═════ Input material ═════

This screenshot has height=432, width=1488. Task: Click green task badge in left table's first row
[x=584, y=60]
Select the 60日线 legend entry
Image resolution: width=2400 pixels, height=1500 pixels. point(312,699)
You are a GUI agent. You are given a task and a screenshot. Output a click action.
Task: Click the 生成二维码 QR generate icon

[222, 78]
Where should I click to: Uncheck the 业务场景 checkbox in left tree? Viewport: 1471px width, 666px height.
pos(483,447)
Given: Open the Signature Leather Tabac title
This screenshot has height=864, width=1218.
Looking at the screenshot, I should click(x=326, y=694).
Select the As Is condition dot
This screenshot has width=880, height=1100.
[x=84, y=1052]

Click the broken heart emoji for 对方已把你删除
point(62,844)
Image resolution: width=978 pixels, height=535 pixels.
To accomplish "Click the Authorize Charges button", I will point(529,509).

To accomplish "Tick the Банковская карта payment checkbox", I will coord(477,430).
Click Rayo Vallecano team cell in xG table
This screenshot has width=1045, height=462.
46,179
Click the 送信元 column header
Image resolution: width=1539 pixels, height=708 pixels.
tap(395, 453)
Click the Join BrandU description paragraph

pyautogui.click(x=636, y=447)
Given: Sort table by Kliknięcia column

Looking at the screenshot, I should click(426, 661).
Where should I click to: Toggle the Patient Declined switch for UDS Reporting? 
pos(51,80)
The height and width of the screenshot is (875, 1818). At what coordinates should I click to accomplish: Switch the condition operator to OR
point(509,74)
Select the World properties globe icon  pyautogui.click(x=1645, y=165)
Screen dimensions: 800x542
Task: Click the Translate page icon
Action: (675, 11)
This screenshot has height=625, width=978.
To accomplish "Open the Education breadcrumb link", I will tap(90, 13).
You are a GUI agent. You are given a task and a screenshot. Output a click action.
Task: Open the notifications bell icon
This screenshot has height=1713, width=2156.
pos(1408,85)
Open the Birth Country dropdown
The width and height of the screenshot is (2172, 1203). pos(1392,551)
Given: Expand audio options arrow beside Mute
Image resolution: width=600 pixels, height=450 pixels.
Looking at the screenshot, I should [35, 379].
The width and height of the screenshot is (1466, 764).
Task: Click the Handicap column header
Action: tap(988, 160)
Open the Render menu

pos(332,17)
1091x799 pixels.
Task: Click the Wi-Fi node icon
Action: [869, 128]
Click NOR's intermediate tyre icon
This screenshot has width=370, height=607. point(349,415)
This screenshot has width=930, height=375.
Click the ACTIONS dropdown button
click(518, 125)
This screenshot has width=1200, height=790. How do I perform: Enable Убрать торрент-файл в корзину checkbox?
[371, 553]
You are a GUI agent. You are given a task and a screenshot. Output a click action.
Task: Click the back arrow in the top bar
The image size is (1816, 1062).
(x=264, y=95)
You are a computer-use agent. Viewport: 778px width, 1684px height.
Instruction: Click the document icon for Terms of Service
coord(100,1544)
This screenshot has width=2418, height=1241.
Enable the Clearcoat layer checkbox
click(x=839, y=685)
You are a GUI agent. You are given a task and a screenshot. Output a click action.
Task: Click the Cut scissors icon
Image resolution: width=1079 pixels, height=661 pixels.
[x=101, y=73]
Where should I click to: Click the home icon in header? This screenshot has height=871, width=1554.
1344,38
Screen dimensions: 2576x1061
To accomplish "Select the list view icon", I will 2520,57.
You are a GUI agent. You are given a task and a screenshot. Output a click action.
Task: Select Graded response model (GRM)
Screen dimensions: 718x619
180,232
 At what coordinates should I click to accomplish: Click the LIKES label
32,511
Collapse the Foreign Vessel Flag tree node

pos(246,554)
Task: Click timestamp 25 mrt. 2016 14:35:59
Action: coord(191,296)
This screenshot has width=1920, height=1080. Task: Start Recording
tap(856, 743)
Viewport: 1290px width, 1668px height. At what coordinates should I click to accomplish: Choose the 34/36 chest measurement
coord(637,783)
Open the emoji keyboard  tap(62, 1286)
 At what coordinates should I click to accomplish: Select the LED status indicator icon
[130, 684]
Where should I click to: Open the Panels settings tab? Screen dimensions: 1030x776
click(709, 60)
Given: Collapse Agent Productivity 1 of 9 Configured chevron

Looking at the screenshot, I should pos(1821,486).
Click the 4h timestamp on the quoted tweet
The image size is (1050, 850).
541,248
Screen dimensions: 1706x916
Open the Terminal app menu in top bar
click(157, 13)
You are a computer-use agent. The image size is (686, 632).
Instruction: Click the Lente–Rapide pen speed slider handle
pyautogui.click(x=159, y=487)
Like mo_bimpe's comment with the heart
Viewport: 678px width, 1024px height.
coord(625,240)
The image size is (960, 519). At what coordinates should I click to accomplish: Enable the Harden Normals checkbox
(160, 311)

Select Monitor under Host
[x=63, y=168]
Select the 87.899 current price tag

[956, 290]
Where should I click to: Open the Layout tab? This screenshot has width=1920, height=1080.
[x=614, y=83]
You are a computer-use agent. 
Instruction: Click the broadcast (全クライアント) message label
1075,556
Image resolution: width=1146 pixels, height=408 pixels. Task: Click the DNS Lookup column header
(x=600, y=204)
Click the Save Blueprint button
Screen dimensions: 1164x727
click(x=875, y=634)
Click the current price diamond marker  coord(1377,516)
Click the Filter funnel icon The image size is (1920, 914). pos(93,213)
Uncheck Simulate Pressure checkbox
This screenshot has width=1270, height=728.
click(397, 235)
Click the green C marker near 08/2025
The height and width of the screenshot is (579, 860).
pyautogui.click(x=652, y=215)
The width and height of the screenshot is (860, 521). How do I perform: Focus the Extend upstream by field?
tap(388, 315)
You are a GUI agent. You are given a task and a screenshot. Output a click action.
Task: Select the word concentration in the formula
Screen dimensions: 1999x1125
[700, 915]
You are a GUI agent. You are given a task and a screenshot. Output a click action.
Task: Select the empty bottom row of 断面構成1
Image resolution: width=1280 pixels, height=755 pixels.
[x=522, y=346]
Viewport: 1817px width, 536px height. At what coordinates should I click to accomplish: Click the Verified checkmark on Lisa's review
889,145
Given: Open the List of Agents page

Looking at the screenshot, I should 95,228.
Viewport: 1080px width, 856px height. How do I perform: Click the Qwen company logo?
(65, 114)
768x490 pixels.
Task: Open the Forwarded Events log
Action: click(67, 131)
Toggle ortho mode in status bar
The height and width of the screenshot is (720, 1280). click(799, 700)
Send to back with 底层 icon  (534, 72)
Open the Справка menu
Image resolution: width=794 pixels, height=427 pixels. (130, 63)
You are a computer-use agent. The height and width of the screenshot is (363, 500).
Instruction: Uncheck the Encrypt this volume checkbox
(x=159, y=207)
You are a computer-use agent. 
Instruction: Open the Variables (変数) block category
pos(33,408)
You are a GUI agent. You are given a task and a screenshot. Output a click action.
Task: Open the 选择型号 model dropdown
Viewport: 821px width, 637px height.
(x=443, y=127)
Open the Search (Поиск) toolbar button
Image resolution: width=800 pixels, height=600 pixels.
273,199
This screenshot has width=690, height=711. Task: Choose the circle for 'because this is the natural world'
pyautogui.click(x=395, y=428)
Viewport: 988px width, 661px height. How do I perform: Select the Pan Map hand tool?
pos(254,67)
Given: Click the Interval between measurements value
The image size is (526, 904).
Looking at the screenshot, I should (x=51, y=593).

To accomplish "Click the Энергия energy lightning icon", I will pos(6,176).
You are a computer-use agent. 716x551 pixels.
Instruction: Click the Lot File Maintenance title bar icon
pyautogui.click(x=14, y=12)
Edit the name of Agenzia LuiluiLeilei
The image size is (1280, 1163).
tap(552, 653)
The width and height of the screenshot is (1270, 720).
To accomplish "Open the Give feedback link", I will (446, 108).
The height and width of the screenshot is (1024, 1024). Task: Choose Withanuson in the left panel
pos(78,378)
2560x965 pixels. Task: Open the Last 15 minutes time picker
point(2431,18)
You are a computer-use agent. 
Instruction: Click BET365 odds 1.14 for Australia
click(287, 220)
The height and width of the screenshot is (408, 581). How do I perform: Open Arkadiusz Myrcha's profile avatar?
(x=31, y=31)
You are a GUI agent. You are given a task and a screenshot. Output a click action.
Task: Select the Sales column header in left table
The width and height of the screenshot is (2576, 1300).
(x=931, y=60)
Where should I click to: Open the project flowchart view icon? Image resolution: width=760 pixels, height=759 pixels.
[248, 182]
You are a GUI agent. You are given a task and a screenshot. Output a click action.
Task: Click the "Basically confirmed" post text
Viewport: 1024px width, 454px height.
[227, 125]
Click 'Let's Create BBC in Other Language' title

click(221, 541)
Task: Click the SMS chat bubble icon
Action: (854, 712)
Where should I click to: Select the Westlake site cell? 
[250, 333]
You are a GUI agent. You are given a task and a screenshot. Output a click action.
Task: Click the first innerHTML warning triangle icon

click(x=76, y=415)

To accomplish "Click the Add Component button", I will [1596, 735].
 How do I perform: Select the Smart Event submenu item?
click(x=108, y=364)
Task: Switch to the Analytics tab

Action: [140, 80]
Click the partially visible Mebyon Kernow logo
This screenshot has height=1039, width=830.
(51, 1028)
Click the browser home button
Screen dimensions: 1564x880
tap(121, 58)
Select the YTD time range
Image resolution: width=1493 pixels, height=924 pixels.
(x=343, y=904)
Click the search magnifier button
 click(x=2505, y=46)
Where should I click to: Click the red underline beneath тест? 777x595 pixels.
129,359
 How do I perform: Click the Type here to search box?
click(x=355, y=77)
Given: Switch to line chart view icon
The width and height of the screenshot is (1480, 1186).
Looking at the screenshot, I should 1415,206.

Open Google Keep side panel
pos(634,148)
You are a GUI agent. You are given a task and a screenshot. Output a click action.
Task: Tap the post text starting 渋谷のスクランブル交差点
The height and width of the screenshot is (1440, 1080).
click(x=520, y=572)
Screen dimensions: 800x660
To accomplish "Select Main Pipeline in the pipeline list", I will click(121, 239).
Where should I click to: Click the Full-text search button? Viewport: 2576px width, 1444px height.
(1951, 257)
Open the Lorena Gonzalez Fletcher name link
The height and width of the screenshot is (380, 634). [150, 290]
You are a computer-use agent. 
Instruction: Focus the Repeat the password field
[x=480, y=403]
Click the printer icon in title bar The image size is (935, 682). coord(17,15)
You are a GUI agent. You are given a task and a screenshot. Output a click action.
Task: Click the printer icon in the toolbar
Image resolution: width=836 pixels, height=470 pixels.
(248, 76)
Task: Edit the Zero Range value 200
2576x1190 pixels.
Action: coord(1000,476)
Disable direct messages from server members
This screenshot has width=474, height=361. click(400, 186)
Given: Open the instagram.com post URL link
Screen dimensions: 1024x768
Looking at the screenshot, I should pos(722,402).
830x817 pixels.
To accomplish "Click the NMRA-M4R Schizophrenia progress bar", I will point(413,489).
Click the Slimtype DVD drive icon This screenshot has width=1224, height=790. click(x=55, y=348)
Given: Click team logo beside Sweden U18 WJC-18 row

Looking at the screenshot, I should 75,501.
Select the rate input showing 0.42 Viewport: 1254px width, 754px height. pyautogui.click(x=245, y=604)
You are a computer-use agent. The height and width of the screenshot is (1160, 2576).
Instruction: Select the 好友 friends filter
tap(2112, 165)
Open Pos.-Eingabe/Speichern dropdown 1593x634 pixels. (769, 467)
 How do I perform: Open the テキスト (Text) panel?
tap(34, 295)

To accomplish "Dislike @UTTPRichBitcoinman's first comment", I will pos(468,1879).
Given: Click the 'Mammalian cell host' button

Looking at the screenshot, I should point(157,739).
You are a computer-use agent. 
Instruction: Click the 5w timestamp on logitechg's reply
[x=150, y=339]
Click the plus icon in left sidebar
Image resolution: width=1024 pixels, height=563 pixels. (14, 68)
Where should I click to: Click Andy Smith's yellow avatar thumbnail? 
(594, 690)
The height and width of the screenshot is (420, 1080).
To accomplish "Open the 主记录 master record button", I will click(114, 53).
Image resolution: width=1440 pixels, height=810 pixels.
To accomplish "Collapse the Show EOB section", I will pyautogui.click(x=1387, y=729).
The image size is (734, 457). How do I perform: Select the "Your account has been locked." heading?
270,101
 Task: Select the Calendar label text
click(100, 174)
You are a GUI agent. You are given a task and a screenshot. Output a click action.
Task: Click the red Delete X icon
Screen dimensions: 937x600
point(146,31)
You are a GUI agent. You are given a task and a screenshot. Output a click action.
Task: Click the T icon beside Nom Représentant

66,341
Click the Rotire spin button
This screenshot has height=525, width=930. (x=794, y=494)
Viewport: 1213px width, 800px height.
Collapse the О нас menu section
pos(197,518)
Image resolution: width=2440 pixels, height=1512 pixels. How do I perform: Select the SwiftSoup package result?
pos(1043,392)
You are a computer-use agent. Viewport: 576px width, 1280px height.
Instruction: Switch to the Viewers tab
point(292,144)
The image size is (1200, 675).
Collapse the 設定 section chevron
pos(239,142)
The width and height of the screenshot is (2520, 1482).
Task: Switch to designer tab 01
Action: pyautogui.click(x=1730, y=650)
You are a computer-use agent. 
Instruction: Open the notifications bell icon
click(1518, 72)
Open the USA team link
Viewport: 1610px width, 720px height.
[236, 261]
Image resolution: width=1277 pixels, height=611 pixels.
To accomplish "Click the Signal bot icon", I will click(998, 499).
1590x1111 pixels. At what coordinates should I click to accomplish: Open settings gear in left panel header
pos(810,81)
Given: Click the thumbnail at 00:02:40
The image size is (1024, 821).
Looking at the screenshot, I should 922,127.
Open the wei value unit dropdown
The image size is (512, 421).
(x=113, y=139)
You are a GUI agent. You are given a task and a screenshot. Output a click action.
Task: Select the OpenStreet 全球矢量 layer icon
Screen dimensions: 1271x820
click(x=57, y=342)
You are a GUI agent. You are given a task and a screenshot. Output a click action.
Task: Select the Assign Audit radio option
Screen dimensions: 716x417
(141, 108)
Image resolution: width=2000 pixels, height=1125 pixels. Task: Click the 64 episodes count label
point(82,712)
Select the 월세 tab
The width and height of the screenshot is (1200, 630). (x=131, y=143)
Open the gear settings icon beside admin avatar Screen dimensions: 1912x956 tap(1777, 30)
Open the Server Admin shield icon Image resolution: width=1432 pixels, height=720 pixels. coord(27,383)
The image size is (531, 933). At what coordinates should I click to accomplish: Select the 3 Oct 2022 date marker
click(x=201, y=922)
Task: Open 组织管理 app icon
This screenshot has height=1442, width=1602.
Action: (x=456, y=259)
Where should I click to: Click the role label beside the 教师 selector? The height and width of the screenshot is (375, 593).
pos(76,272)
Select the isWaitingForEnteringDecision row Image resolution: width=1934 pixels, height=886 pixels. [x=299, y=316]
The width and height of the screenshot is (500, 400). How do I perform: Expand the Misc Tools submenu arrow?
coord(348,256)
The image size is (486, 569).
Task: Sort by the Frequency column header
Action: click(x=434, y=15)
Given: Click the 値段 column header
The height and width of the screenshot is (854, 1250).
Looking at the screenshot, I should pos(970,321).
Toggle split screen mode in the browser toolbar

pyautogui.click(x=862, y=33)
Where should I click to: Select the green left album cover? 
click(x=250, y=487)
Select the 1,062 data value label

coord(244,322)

═════

• _Task directions_: Rewrite the material from the line containing "Screen dimensions: 800x660" through the line containing "I will point(413,489).", swapping "printer" for "scanner" and leaving everything else unchanged.

• _Task response_:
Screen dimensions: 800x660
To accomplish "Select Main Pipeline in the pipeline list", I will click(121, 239).
Where should I click to: Click the Full-text search button? Viewport: 2576px width, 1444px height.
(1951, 257)
Open the Lorena Gonzalez Fletcher name link
The height and width of the screenshot is (380, 634). [150, 290]
You are a computer-use agent. 
Instruction: Focus the Repeat the password field
[x=480, y=403]
Click the scanner icon in title bar The image size is (935, 682). coord(17,15)
You are a GUI agent. You are given a task and a screenshot. Output a click action.
Task: Click the scanner icon in the toolbar
Image resolution: width=836 pixels, height=470 pixels.
(248, 76)
Task: Edit the Zero Range value 200
2576x1190 pixels.
Action: coord(1000,476)
Disable direct messages from server members
This screenshot has width=474, height=361. click(400, 186)
Given: Open the instagram.com post URL link
Screen dimensions: 1024x768
Looking at the screenshot, I should pos(722,402).
830x817 pixels.
To accomplish "Click the NMRA-M4R Schizophrenia progress bar", I will point(413,489).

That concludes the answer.